Abstract

Checkpoint
inhibitors block the ‘off’ signals that are engaged when T cells interact with
antigen-presenting cells, such as dendritic cells (DCs). This increases T cell
activation and enhances the anti-tumor response. These drugs can be evaluated in
vitro using a mixed lymphocyte reaction (MLR) model, which is a co-culture
of immune cells from two donors. Here we have quantified T cell response in MLR
using advanced flow cytometry.

Assays were
set up as either one-way or two-way MLR co-cultures. One-way assays combined unlabeled
DCs and encoder dye labeled CD4+ T cells. Two-way assays combined PMBCs from two donors. Cells were plated in
96 or 384-well formats for 3-6 days, alongside a range of checkpoint inhibitor
drugs. Supernatant samples were taken throughout the time course for cytokine
analysis using iQue Qbeads®. T cell subsets were analyzed using the iQue® Advanced
Flow Cytometry Platform and Human T Cell Activation Kit.

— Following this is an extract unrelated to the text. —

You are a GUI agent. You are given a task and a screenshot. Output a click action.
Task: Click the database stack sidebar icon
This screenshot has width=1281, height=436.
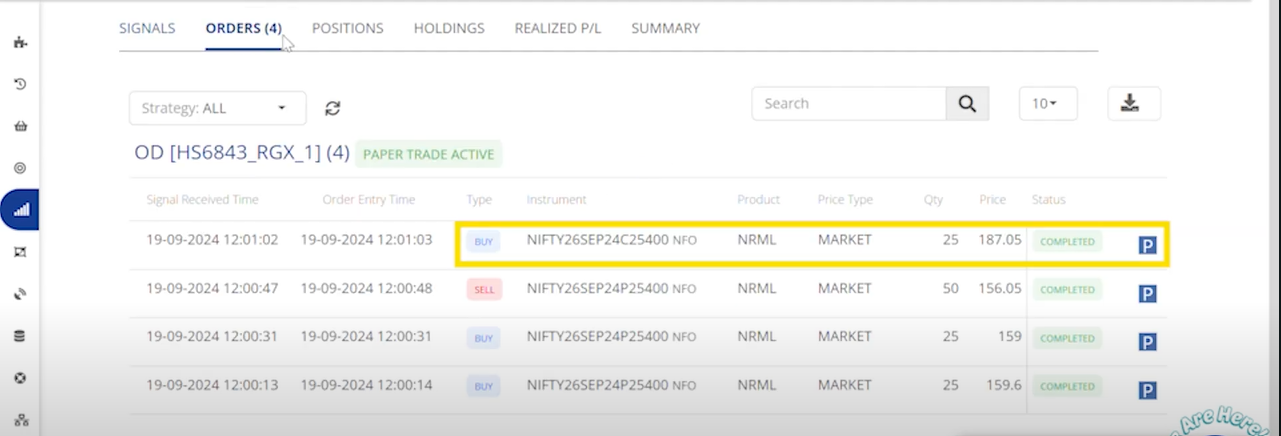click(x=20, y=336)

CD4+ T cells co-cultured for 6 days
with DCs showed roughly 3-fold greater expression of activation marker CD25 (62
± 2 %) when compared to T cells in monoculture (22 ± 9 %). The addition of an anti-PD1 checkpoint inhibitor to the co-culture induced a further, concentration dependent
increase in CD25 expression. This was accompanied by increased production
of cytokines indicative of activation, such as TNFα, and inflammatory cytokines, such as CCL2. Throughout the
study, large differences in sensitivity to drug response were observed between
donor pairs. For example, the increase in IFNγ release upon addition of anti-CTLA4
(17ng/mL) was 13.5-fold with one donor pair, compared to only 1.3-fold with another.
This highlights the need to characterize drug activity against multiple donor
pairs.

These data
exemplify the use of the iQue® to generate pharmacological data for checkpoint
inhibitor activity on T cells in MLR, with the potential to profile libraries of novel therapeutics in minimal time.